First announced in 2020, the Pact set 2025 as its target. It covered defining problematic packaging, ensuring that 100% of plastic packaging is reusable, recyclable and compostable, and achieving an average of 30% recycled content or responsibly sourced, bio-based content.
Its signatories, including major corporations such as Coca-Cola, Nestle and Kraft Heinz. now have until 2030 to achieve these goals, described by US Plastics Pact as an “evolution”.
A new goal focuses on the development of reusable packaging, but with no specified numbers. Meanwhile, "problematic and unnecessary items" are set for elimination by 2026.
By the end of 2022, the last year for which data is available, participants’ numbers for hitting 100% reusable, recyclable and compostable packaging remained below 50% from an original baseline of 37%.
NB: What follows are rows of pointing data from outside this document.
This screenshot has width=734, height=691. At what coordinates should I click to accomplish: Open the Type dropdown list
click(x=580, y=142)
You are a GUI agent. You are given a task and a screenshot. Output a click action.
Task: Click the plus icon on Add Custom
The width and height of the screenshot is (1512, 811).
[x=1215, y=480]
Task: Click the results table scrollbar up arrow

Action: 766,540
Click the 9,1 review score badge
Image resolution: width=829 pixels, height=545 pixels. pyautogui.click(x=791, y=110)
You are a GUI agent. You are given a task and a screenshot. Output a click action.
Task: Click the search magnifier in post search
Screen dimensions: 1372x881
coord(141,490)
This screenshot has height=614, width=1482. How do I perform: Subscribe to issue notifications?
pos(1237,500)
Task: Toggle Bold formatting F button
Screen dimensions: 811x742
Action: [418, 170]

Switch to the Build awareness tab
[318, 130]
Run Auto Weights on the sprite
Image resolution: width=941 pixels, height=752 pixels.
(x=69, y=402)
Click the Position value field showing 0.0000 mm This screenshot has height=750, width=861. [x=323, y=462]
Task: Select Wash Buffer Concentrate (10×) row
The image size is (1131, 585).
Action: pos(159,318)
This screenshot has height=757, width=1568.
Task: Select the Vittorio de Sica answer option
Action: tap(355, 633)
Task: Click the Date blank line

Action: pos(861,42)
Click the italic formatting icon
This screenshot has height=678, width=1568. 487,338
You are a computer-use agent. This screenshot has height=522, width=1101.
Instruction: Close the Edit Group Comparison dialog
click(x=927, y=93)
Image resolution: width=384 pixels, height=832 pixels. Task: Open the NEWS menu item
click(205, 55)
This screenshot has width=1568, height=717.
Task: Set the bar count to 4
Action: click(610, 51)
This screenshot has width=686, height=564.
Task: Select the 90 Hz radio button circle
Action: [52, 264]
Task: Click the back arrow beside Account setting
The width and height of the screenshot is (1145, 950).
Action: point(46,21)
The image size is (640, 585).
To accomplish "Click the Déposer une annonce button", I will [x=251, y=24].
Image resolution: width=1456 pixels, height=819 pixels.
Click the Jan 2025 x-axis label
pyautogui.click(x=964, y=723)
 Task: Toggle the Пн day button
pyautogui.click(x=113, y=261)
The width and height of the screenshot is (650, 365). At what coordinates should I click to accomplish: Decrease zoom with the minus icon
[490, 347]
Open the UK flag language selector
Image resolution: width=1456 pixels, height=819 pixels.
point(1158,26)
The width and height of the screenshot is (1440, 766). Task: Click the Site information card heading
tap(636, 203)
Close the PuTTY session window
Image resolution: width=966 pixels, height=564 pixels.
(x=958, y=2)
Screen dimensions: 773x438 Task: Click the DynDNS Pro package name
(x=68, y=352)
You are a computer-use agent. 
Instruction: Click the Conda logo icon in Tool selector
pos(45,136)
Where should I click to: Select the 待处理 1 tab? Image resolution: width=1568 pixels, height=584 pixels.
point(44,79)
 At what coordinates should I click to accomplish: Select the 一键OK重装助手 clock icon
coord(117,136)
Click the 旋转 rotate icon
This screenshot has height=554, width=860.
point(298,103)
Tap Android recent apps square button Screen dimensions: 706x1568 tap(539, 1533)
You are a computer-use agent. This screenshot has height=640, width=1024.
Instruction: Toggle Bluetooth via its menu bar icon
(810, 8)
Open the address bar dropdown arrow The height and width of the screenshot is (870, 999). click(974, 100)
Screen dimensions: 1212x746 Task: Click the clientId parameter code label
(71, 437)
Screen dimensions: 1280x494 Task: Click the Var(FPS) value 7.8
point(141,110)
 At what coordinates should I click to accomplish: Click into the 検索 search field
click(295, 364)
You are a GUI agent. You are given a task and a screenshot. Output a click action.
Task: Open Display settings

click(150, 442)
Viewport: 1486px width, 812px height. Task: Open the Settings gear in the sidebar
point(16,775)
Roadmap 2.0 begins on 1 January 2026. Plastic Pact's executive director Emily Tipaldo told the Wall Street Journal: “The targets that were set on the 2025 Roadmap timeline were extremely ambitious. I don’t know that there was frankly anyone out there who thought we were going to meet all of the things. It’s more about lighting a fire under people.”
The US Plastics Pact continues to work as part of the Ellen MacArthur Foundation's Plastics Pact Network.